Video condensed down to five minutes


----------



## Realtor (Oct 1, 2007)

Real nice!


----------



## superchicken (Jan 9, 2010)

Good job Rob and crew! Z man was getting spanked! That is a huge white, dont know the bama record but I bet he was close!


----------



## Chris V (Oct 18, 2007)

Nice video. Good sized white marlin, prob around 90lbs I bet.


----------



## hit man (Oct 5, 2007)

Awesome video, Awesome catch! Great memories for sure, thanks for sharing!


----------



## daddytime (Oct 1, 2007)

VERY cool video, the kids make it even better. I'm going to show my kids the video so they get pumped for PBGFC Jr. Tournament.

Thanks for sharing Robert. :thumbsup:


----------



## MSViking (Oct 11, 2007)

DT: I am blessed that my kids and sibling's kids all love to fish and that they will hang with me for a long weekend like this past one!

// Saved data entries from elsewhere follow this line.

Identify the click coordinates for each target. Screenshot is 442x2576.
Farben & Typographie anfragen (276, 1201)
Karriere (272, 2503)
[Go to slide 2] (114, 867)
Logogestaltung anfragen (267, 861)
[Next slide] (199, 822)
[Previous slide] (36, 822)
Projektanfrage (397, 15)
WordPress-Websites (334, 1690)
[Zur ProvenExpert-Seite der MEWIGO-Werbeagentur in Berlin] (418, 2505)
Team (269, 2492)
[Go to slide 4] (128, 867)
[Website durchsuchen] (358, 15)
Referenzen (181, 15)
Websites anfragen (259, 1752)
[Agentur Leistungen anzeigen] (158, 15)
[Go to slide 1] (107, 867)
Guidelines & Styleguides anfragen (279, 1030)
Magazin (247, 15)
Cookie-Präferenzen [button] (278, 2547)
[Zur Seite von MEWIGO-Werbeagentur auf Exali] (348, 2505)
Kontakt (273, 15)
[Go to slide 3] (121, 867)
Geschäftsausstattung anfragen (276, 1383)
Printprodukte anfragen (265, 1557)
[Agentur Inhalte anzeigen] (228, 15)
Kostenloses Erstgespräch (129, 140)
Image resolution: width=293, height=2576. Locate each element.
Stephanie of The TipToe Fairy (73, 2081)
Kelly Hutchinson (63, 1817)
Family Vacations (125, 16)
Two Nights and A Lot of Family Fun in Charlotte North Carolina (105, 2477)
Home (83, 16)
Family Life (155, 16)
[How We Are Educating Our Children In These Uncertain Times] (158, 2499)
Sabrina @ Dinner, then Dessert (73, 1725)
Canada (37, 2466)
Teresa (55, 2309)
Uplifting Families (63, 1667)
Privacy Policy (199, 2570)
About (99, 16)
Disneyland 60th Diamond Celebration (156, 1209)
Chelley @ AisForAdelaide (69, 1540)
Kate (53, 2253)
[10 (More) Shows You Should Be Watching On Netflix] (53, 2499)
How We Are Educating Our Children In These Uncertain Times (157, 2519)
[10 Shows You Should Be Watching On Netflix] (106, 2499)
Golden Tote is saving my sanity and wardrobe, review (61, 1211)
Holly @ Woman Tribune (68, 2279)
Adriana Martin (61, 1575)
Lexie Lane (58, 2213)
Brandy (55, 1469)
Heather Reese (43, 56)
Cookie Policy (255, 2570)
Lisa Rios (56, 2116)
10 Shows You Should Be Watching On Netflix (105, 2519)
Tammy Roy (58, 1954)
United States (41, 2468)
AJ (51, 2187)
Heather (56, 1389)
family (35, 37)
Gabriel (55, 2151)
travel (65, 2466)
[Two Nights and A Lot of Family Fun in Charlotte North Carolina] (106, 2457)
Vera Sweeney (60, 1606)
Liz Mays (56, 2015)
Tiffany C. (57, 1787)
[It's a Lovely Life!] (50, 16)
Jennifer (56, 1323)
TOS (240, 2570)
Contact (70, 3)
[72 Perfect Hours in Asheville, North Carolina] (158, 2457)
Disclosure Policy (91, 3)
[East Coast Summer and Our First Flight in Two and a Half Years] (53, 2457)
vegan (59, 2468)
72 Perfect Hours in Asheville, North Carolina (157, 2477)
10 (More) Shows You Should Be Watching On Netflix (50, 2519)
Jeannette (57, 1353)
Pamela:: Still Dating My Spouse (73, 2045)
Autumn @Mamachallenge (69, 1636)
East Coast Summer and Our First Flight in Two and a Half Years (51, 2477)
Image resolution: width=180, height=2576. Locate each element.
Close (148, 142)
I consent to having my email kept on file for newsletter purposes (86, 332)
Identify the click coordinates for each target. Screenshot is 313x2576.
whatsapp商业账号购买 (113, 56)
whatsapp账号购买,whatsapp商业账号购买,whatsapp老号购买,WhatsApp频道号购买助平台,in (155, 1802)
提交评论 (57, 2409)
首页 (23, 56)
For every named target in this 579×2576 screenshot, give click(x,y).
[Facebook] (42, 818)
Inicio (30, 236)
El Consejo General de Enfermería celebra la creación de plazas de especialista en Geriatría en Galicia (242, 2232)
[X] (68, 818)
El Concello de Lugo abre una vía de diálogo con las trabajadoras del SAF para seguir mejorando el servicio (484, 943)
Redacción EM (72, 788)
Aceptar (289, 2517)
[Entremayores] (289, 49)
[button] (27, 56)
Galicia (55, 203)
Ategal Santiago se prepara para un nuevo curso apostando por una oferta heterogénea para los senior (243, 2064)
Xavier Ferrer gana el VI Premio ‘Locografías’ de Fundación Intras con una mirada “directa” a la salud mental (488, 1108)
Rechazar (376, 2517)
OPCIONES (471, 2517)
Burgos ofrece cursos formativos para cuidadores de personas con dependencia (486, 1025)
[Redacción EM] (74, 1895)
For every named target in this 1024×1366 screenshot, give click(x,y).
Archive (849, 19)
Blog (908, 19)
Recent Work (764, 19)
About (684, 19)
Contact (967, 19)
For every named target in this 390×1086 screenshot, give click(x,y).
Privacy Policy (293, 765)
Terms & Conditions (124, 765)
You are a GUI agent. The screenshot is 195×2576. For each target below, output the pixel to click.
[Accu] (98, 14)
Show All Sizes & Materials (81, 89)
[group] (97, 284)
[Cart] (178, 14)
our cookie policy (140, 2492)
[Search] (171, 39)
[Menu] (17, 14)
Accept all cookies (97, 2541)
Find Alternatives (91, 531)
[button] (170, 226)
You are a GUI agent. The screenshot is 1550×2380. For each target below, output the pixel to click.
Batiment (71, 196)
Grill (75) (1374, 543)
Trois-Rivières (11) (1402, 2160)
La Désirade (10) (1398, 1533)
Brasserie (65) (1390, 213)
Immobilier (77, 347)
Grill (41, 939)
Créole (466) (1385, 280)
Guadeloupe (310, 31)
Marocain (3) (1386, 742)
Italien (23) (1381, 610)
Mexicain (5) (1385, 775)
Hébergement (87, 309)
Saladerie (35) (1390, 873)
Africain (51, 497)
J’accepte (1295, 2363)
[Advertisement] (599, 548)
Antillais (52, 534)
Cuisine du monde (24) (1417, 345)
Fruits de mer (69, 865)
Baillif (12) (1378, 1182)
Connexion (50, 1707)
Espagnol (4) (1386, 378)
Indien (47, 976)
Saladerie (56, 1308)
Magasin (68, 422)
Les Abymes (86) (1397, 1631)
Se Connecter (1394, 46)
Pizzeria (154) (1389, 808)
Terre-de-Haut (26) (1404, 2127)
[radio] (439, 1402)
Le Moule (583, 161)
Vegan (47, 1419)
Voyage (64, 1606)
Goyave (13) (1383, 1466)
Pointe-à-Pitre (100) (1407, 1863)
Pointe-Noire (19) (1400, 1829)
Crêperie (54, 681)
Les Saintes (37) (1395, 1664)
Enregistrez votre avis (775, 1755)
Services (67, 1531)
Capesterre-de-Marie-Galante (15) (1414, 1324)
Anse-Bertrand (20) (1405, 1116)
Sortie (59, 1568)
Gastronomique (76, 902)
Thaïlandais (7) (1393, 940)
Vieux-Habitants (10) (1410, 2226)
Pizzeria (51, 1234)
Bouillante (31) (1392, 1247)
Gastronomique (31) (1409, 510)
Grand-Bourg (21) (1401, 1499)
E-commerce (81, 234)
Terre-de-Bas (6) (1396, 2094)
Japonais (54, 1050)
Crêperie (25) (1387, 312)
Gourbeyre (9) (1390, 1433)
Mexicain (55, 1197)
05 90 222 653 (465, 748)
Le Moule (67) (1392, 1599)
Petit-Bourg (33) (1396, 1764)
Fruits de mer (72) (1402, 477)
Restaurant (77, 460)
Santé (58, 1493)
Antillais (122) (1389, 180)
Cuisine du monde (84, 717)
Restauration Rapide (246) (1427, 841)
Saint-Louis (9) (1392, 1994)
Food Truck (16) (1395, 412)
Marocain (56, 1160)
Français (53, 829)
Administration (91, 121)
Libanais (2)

We had also planned on the Pensacola Jr Angler but my daughter has the MS State Horse Barrel racing finals that weekend, so I will be driving a horse trailer rather than the YF, but we will be at the MBGFC Jr. Angler for sure!

Robert


----------



## Caspr21 (Oct 4, 2007)

awesome work on the white.............congrats!


----------



## xyzzy (Oct 26, 2008)

Never a good idea to hold a marlin by the bill in that manner -- a bigger fish could have easily speared the deckhand and caused some major injuries. Always hold a marlins bill palms down, thumbs inward with both hands!!


----------



## Reel Rowdy (Oct 4, 2007)

Good job on the video and what a great time with family!


----------



## Lil' Ti (Feb 16, 2009)

Great video MS definately a nice one


----------